The Department of Veterans Affairs is still paying the salary of an official who was arraigned this week on seven charges of sexual assault against VA patients.

The VA put Charles Davis, a mental health worker in the Tomah, Wis., office, on "administrative absence." A VA spokesman said that's a status that allows a worker to continue being paid.

The spokesman told the Washington Examiner that Davis faces two charges of sexual assault in the second degree, one charge of sexual assault in the fourth degree, two charges of sexual exploitation, one charge of "lewd and lascivious behavior," and one charge of abuse of individuals at risk.

An internal VA message to employees said it was an "unfortunate incident," and said Davis was put on administrative leave. The VA is investigating the official, who has been removed from his clinical care duties.

According to the VA, Davis was a "peer support specialist" who saw patients in the Mental Health Residential Rehabilitation program. He started in the Tomah office as a housekeeper, and became a peer support specialist in April, 2013.

The charges are just the latest scandal facing the VA, which has been in some form of trouble or another over the last two years. Among other things, the VA was found to be systematically denying care to veterans, and since then, the VA has refused to fire anyone over the scandal beyond just a few officials.

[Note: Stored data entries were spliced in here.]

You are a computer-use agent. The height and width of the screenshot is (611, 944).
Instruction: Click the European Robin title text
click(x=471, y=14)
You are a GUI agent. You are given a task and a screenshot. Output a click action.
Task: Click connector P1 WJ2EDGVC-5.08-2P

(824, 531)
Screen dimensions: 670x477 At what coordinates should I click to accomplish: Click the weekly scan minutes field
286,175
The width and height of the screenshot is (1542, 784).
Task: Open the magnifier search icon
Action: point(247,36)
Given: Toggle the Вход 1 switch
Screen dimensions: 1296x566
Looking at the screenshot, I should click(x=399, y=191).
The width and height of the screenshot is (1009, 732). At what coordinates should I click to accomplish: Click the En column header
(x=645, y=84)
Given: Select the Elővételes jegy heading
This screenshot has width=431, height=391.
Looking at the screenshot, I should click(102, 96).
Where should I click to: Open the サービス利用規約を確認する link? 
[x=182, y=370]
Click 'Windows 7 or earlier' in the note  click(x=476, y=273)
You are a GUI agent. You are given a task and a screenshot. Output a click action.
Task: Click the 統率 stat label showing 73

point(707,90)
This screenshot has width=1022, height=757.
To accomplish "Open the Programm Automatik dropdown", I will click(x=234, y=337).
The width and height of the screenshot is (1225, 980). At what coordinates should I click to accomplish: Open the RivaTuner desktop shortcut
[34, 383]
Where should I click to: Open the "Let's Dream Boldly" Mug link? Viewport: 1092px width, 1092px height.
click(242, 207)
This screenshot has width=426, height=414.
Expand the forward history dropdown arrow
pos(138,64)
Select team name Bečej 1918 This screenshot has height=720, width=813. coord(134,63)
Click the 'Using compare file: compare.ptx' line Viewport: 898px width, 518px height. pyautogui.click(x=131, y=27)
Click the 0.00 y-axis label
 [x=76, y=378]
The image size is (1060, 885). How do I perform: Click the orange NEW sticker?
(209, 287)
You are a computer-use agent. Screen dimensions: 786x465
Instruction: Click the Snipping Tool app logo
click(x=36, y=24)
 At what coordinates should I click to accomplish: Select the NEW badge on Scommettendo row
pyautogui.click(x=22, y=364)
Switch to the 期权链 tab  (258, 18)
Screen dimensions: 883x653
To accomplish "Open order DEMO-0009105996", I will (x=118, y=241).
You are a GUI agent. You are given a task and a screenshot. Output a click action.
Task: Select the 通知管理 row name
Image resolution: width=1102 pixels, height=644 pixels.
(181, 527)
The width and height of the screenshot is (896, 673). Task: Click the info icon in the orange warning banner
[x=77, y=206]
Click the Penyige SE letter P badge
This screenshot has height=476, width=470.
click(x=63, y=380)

The VA has also paid out millions of dollars in benefits to senior officials to help with their moving expenses.

Sen. Ron Johnson, R-Wis., said Wednesday that it would be a "deplorable violation" of trust if it turns out that Davis really did sexually assault patients.

"The allegations reported in the press are deeply disturbing," Johnson said. "If they are true, and if patients at the Tomah VA suffered sexual assault, it would be an absolutely deplorable violation of the duty this nation and the VA owe to the finest among us, especially those seeking relief for physical and emotional wounds."

"Nearly one year after serious problems at the Tomah VA came to widespread attention, it is of utmost importance that the VA protect our veterans from wrongdoers," he added. "I will continue to hold VA officials accountable while also addressing the other problems that have engulfed the Tomah VA."